24. Di Pondok Fajar

788 176 57
                                    

"Selamat datang di Pondok Fajar, Nona. Hadiahku untukmu."

Artunis berdiri membisu beberapa saat, mencoba memahami kata-kata Menno. Pria itu, sebaliknya, tertawa kecil, lalu menggamit lengannya, dan membawanya masuk melalui pintu berdaun dua di depan mereka.

"Aku tidak mengerti, Menno," Artunis bicara sembari Menno menutup pintu di belakangnya. "Apa ini rumahmu?"

"Rumahmu, Nona," jawabnya, kembali berdiri di sisi Artunis. "Rumah ini milikmu. Aku membangunnya untukmu."

Mata Artunis menyipit, melirik Menno tajam.

"Aku sudah punya rumah, Menno. Aku tidak perlu-"

Jemari Menno lembut menyentuh bibir sang Panglima, membuatnya diam. "Rumah peristirahatan," ujarnya. "Bukan karena kamu perlu. Karena aku ingin."

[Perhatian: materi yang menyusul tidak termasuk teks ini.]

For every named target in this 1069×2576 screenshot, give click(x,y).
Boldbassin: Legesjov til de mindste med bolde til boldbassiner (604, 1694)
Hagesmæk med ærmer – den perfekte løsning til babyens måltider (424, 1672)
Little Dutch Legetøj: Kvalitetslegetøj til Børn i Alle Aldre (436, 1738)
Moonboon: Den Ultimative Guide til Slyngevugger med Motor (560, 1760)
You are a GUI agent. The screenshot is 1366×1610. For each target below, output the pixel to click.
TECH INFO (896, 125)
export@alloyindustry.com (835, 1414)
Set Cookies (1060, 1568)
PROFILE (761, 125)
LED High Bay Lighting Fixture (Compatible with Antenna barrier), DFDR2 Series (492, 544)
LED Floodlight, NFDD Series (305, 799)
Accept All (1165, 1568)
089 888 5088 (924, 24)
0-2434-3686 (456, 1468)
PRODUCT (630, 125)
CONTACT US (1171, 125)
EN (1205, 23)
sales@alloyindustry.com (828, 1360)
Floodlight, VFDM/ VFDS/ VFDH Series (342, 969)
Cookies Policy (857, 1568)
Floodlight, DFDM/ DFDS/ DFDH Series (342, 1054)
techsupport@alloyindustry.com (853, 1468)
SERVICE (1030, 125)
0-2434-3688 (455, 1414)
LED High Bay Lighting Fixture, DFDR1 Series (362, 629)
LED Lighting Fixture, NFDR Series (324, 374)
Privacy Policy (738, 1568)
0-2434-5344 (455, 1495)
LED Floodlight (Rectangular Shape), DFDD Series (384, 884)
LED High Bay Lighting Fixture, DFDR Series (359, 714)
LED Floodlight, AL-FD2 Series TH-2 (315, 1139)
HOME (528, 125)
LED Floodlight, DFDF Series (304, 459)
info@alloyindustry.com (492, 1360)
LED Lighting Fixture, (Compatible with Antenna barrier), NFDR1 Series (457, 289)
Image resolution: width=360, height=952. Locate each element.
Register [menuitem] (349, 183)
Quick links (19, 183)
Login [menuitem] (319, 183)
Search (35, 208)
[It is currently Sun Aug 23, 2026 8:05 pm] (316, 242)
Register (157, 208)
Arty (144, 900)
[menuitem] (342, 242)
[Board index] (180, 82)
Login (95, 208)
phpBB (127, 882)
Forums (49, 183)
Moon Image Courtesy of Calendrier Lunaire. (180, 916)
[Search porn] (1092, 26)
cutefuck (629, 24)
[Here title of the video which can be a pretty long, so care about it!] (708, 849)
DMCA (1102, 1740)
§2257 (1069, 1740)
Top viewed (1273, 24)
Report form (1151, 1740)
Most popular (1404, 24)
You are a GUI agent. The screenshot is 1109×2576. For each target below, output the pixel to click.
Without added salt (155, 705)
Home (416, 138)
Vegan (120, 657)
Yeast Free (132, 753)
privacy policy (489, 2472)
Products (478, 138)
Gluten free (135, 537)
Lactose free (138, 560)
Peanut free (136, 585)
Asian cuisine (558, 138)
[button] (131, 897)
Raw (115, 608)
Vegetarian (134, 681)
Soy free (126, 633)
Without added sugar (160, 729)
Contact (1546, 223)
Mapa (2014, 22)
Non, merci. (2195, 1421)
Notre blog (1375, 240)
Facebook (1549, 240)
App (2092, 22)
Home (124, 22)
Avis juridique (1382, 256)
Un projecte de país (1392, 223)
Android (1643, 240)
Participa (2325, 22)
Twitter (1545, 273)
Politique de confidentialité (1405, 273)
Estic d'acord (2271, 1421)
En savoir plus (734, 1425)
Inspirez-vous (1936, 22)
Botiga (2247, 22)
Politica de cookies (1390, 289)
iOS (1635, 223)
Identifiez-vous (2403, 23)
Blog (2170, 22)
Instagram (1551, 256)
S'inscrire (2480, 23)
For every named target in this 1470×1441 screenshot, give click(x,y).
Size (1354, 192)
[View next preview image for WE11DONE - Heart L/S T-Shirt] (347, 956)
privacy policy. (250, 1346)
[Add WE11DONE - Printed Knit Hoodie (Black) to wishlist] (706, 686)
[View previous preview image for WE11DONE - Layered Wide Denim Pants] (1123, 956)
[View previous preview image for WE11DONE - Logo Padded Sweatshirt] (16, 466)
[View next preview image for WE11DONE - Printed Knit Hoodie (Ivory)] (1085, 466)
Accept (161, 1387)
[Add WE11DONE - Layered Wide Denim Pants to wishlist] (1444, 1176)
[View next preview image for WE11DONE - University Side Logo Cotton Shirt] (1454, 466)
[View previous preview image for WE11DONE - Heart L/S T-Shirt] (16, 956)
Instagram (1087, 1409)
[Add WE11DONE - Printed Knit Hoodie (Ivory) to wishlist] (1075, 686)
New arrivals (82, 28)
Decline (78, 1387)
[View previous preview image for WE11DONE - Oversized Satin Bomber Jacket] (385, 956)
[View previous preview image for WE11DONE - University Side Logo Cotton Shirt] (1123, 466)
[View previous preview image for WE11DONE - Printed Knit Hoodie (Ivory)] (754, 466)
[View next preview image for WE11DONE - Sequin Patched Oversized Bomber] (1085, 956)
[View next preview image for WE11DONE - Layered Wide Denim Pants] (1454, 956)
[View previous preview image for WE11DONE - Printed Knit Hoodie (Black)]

Mendesah, pria itu memberi isyarat agar sang kekasih mengikuti langkahnya. Dengan cekatan Menno menyalakan api di tungku dan memanaskan air, sementara Artunis mengamati isi dapur dan ruang makan kecil yang, menurut Menno, sekarang adalah miliknya. Artunis mengambil tempat duduk di salah satu kursi di sekeliling meja makan tinggi yang mirip dengan yang pernah dia lihat di rumah Eurig, sementara sinar matahari senja masuk melalui jendela berbentuk busur di bagian atasnya, jatuh anggun di atas karpet tenunan khas Surpara bermotif elang dan matahari.

Tanpa dia sadari, Menno sudah berdiri di ambang pintu, mengajaknya kembali ke luar ruangan. "Apa kamu tidak mau melihat seperti apa isi rumah ini?" Menno memainkan alisnya nakal saat Artunis tidak bergeming, hingga akhirnya Nona itu berdiri dan kembali berjalan di sisinya.

Tanpa membuang waktu Menno menggenggam tangan gadis itu dan membawanya berkeliling, melihat-lihat ruang makan besar yang cocok untuk menjamu tamu, ruang kerja berperabot lengkap yang mirip dengan ruang kerjanya di rumah, ruang duduk yang nyaman di depan perapian, dan perpustakaan kecil yang masih setengah kosong.

"Aku masih tidak menyangka..," Menno mengangkat alis, menunggu Artunis menyelesaikan kalimatnya, "kamu bisa-bisanya membangun rumah di pelosok hutan seperti ini."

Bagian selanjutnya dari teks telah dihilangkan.